§ **Source records**
________
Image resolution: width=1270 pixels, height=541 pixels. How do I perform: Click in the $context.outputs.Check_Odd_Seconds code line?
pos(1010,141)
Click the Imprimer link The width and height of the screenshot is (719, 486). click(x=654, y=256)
________
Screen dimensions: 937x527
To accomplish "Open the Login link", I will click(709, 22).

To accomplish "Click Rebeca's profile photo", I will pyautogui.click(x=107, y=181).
________
§ **Exercise instructions**
Please copy out the data above verbatim, starting at the line that contains "Image resolution: width=1270" and ending at the line that contains "Click the Imprimer", with both of those lines included.

§ **Full response**
Image resolution: width=1270 pixels, height=541 pixels. How do I perform: Click in the $context.outputs.Check_Odd_Seconds code line?
pos(1010,141)
Click the Imprimer link The width and height of the screenshot is (719, 486). click(x=654, y=256)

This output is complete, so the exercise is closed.